Por Cristell Lozada
MÉRIDA, Yuc., a 26 de febrero de 2026.- Con un despliegue de 285 combatientes, 28 pipas de hasta 20 mil litros, 16 estaciones estratégicas, un helicóptero con sistema Bambi Bucket y drones de alta tecnología, el Gobierno de Yucatán activó el operativo integral 2026 para la temporada de quemas agrícolas, que se desarrollará del 1 de marzo al 31 de mayo.
Al instalar el Comité Estatal del Programa de Prevención y Combate de Incendios Agrícolas y Forestales 2026, el gobernador Joaquín Díaz Mena afirmó que la prioridad es proteger selvas, montes, cultivos y comunidades, mediante coordinación interinstitucional y monitoreo permanente en campo.

La estrategia divide al estado en cuatro zonas operativas con un calendario escalonado.

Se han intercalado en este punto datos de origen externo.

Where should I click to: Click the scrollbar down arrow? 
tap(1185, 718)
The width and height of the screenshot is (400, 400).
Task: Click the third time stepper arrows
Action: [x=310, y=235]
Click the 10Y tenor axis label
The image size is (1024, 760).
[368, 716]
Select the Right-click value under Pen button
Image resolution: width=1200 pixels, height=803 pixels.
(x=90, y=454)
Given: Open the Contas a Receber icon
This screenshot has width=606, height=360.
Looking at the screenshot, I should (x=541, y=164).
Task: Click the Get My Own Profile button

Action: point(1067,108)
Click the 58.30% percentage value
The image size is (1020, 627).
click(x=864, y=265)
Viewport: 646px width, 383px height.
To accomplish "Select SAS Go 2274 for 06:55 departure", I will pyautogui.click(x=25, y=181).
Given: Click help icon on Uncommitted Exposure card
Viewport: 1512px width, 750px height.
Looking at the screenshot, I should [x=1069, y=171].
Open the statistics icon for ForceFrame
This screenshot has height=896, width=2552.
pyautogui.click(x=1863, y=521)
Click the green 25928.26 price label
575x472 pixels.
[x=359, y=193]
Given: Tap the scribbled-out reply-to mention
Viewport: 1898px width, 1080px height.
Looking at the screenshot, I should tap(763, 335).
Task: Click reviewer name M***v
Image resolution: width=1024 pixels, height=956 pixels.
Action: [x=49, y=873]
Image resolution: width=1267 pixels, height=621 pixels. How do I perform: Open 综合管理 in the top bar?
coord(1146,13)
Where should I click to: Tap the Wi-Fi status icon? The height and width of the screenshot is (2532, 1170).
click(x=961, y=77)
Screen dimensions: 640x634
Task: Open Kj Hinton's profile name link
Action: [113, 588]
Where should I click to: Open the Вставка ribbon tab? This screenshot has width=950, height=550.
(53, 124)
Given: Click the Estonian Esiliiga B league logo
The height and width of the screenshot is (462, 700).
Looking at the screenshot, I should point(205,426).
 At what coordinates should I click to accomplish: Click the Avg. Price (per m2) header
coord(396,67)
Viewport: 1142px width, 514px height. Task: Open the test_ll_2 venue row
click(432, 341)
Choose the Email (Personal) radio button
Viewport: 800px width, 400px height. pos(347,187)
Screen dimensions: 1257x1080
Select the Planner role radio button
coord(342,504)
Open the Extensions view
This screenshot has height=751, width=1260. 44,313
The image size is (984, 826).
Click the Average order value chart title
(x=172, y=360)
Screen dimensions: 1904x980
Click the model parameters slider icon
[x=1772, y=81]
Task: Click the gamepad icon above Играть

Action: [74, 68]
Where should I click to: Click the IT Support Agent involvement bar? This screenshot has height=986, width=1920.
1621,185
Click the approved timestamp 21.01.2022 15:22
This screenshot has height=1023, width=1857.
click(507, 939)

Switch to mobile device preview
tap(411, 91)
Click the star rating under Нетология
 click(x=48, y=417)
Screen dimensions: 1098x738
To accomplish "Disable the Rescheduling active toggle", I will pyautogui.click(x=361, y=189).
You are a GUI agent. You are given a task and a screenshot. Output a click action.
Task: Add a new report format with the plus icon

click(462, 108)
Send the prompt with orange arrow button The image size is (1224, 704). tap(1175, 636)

La zona 1, con 30 municipios del sur-oriente, tendrá autorización del 1 de marzo al 15 de abril; la zona 3, integrada por 13 municipios del sur, operará del 10 de marzo al 3 de abril; la zona 4, con 12 municipios del norte y oriente, en el mismo periodo; y la zona 2, que abarca 51 municipios del centro-norte, del 20 de abril al 31 de mayo.
Con estrategia, ceden incendios
Durante la sesión en la Secretaría de Desarrollo Rural, se informó que en 2025 hubo una disminución de incendios respecto al año anterior, resultado de la coordinación entre autoridades estatales, federales y municipales, así como de la participación comunitaria en ejidos y comisarías.
El operativo se implementará junto con la Comisión Nacional Forestal, la Secretaría de la Defensa Nacional, la Secretaría de Marina, la Guardia Nacional y los ayuntamientos, lo que permitirá una respuesta articulada desde el primer reporte hasta la liquidación del siniestro.
Además del despliegue, se reforzará la capacitación de brigadistas y productores, así como la difusión de medidas preventivas para evitar quemas fuera de calendario, uno de los principales factores de riesgo en la propagación del fuego.
Las autoridades reiteraron el llamado a respetar estrictamente las fechas autorizadas y reportar cualquier incidente, al advertir que una quema sin control puede poner en riesgo vidas humanas, ganado e infraestructura, especialmente en una temporada marcada por altas temperaturas y vientos intensos.